Here's my proof of it:
First I prove "Theorem $\alpha$" which states that for sets $A$, $B$, and $C$, $A \setminus C ⊆ (A \setminus B) ∪ (B \setminus C)$.
Proof of "Theorem $\alpha$":
Proof. Suppose $x ∈ A\setminus C$, which means $x ∈ A$ but $x ∉ C$. Now we consider two different cases:
Case 1. $x ∈ B$. Then since $x ∉ C$, $x ∈ B\setminus C$ and ergo $x ∈ (A \setminus B) ∪ (B \setminus C)$.
Case 2. $x ∉ B$. Then since $x ∈ A$, $x ∈ A\setminus B$ and ergo $x ∈ (A \setminus B) ∪ (B \setminus C)$.
Since from both cases we have $x ∈ (A \setminus B) ∪ (B \setminus C)$, therefore $x ∈ A\setminus C \Rightarrow x ∈ (A \setminus B) ∪ (B \setminus C)$, which means $A △ C ⊆ (A △ B) ∪ (B △ C)$.
And now the proof of the original statement:
Proof. Suppose $x ∈ A △ C$, which means either $x ∈ A \setminus C$ or $x ∈ C \setminus A$ and hence we consider two different cases:
Case 1. $x ∈ A \setminus C$. Thus by "Theorem $\alpha$" we have either $x ∈ A \setminus B$ or $x ∈ B \setminus C$.

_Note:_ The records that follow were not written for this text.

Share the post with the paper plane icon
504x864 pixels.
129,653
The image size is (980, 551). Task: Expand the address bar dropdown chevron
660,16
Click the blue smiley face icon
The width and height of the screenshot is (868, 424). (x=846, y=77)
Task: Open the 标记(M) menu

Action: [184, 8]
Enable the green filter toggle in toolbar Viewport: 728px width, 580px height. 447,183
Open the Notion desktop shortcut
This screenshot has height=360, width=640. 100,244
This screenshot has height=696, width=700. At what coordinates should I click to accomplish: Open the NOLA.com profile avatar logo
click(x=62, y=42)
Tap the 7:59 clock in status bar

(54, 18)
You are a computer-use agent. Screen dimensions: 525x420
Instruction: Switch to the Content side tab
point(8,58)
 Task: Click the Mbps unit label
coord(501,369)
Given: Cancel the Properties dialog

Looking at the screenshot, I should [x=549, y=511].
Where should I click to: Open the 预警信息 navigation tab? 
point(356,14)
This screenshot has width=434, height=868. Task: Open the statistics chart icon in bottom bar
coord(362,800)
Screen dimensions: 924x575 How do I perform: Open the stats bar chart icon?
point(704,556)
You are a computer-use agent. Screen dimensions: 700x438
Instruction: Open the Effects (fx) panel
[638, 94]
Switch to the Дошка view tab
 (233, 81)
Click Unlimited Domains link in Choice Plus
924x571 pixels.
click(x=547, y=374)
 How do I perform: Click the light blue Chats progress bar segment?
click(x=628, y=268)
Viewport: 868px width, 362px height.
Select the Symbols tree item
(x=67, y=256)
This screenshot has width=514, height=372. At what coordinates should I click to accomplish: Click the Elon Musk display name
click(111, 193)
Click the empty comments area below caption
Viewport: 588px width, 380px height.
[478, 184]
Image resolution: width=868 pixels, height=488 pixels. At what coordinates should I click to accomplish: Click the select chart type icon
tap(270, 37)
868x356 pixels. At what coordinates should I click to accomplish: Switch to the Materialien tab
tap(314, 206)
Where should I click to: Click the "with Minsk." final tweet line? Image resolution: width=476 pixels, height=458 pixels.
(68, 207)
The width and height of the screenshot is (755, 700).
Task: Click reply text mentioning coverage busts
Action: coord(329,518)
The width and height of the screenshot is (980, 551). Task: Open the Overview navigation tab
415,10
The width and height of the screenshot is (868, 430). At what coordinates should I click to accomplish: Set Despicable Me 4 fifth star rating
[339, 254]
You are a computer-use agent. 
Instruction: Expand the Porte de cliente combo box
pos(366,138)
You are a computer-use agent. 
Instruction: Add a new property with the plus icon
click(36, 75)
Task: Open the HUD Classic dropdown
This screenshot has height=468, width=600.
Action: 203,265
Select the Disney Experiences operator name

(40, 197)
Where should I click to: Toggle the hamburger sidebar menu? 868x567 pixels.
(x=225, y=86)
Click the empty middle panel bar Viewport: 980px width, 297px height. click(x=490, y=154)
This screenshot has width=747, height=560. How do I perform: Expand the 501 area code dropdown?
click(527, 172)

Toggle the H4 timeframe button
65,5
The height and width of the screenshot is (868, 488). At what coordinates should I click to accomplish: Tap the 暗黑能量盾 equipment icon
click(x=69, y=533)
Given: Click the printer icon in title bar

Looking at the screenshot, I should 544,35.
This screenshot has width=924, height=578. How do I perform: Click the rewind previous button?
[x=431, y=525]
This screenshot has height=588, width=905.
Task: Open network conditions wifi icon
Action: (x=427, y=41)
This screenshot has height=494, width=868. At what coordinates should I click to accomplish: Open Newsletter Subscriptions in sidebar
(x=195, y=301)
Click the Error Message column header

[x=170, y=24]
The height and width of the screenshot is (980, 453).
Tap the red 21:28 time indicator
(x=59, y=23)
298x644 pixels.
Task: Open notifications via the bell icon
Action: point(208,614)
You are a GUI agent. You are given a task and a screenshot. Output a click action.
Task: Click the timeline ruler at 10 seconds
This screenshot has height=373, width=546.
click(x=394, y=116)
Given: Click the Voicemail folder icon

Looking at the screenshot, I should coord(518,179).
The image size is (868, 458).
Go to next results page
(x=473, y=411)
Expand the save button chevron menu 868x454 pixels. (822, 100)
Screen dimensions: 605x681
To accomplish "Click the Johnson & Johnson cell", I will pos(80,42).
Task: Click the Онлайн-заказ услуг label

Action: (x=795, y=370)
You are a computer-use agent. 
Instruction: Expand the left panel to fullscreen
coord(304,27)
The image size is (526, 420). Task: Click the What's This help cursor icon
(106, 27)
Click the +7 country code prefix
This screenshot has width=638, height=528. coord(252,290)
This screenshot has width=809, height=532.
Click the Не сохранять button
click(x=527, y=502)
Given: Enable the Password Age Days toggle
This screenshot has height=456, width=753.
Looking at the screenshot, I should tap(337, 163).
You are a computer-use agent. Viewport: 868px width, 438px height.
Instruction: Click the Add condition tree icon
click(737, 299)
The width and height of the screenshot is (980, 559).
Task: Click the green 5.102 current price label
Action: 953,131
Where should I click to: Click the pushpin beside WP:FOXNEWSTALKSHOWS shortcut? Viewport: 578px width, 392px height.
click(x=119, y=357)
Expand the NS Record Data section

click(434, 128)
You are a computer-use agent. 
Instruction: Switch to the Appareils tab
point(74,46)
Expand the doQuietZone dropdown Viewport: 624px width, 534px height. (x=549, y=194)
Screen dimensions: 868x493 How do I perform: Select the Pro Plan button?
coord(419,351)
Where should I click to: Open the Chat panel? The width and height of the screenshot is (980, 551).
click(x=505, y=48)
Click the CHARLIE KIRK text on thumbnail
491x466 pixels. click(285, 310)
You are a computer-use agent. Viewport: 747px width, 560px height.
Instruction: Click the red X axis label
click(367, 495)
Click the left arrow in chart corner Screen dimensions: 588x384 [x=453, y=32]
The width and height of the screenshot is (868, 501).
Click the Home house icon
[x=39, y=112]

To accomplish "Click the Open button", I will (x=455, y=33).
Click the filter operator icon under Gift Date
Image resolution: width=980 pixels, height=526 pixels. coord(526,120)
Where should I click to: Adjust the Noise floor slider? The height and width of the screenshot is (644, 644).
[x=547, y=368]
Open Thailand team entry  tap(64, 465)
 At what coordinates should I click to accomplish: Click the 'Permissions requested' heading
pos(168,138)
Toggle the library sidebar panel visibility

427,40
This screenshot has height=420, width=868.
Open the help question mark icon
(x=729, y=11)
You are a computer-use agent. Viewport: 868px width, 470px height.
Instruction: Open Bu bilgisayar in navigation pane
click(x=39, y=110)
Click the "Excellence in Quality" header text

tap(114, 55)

Subcase 1. $x ∈ A \setminus B$, from which we get $x ∈ A △ B$ and from which we'll have $x ∈ (A △ B) ∪ (B △ C)$.
Subcase 2. $x ∈ B \setminus C$, from which we get $x ∈ B △ C$ and from which we'll have $x ∈ (A △ B) ∪ (B △ C)$.
Case 2. $x ∈ C \setminus A$. Thus by "Theorem $\alpha$" we have either $x ∈ B \setminus A$ or $x ∈ C \setminus B$.
Subcase 1. $x ∈ B \setminus A$, from which we get $x ∈ A △ B$ and from which we'll have $x ∈ (A △ B) ∪ (B △ C)$.
Subcase 2. $x ∈ C \setminus B$, from which we get $x ∈ B △ C$ and from which we'll have $x ∈ (A △ B) ∪ (B △ C)$.
From both cases we have $x ∈ A △ C \Rightarrow x ∈ (A △ B) ∪ (B △ C)$ which is equivalent to $A △ C ⊆ (A △ B) ∪ (B △ C)$.
Is my proof correct? Could have I done it in any easier way?
Thanks in advance.
An easier way: $$A\triangle C=(A\triangle B)\triangle (B\triangle C) \subseteq (A\triangle B)\cup(B\triangle C)\,.$$